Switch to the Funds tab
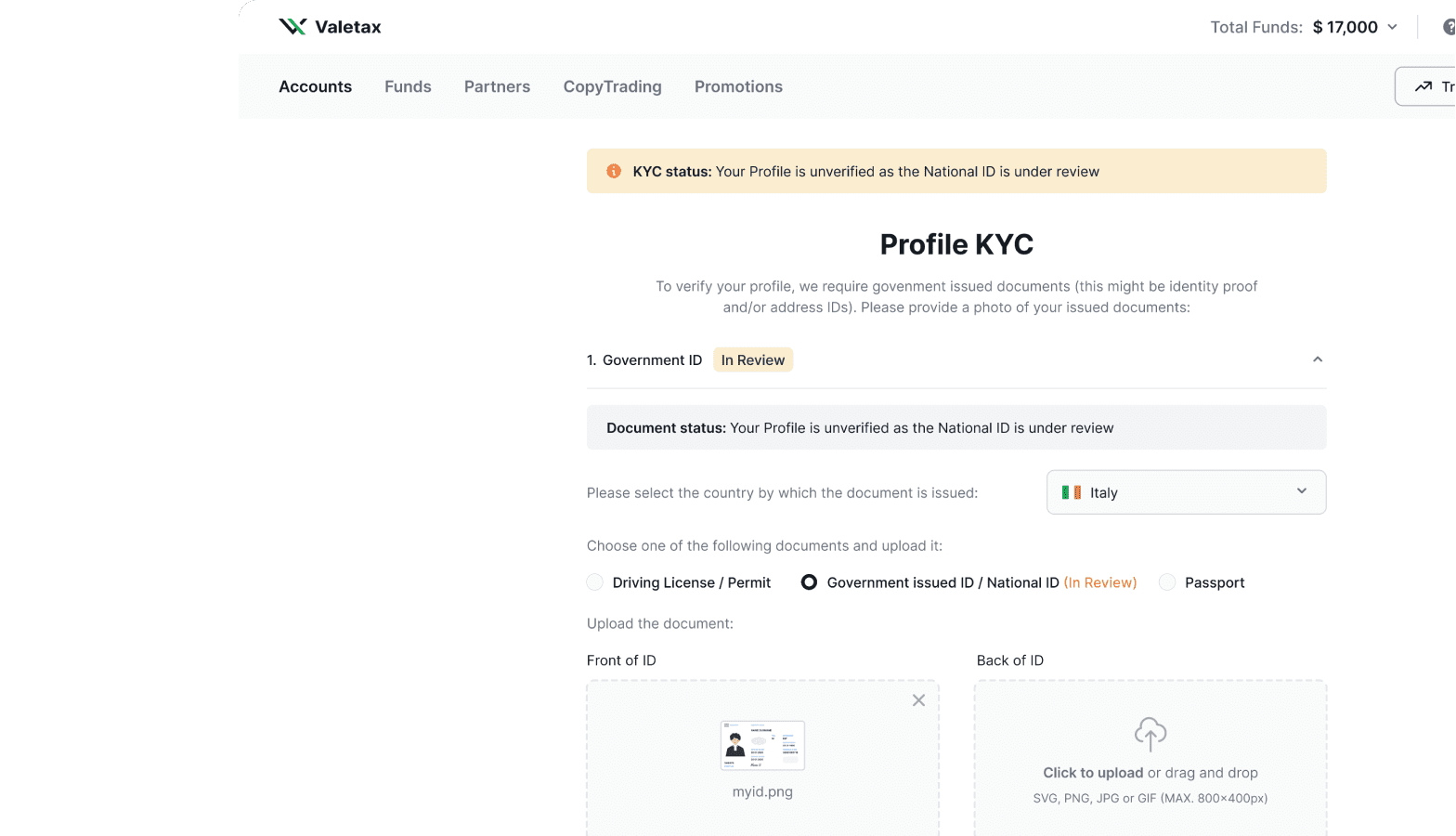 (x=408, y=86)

---------------

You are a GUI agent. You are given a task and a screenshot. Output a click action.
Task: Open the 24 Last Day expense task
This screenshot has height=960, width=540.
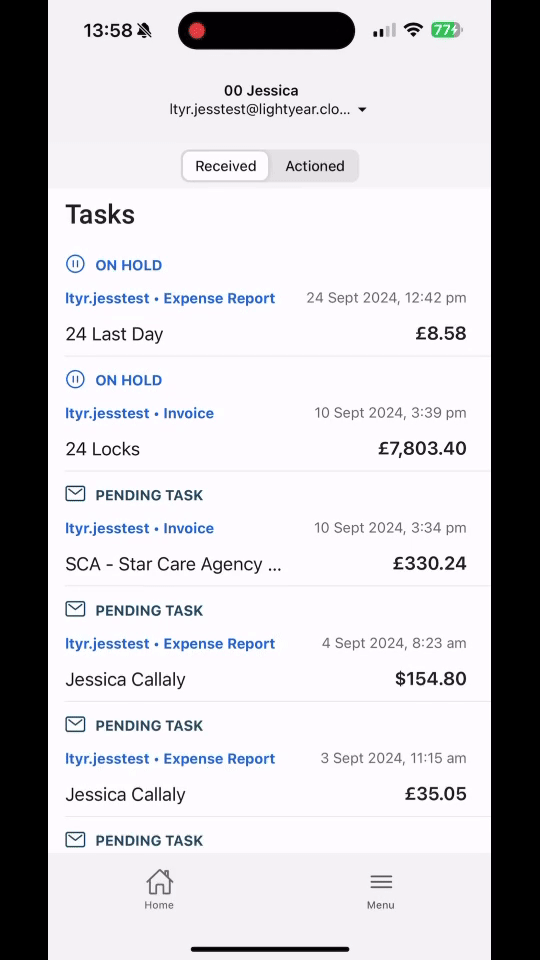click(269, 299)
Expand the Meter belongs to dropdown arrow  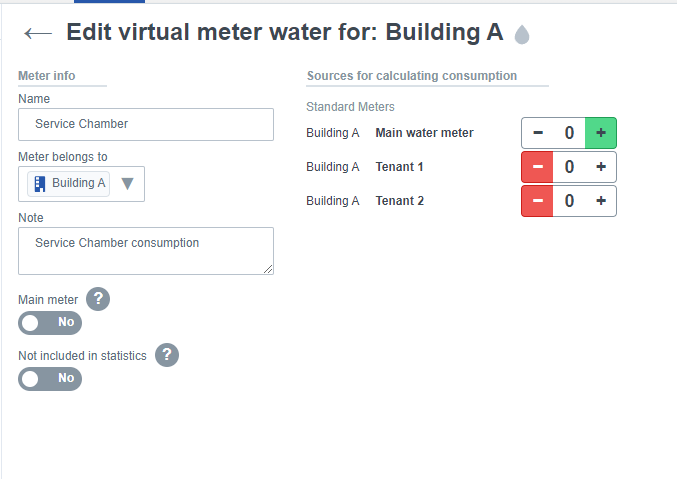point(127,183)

---------------

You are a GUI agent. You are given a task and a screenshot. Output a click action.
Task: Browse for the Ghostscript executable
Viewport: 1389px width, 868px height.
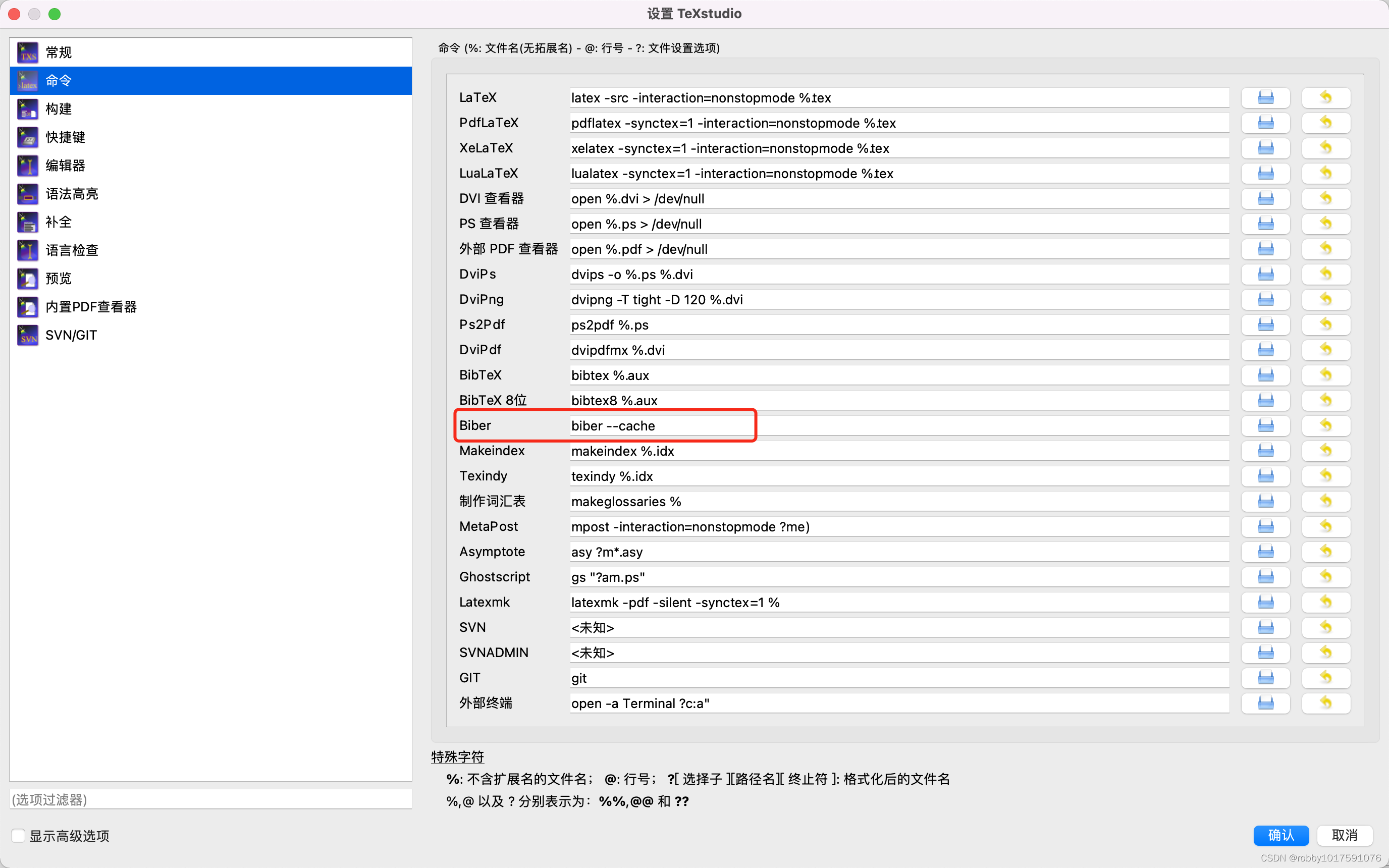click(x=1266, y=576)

---------------

=== Problem requirements ===
From the data above, pull out every line that contains the word "height" and copy each one as it stands.

=== Complete response ===
This screenshot has height=960, width=540.
Viewport: 1389px width, 868px height.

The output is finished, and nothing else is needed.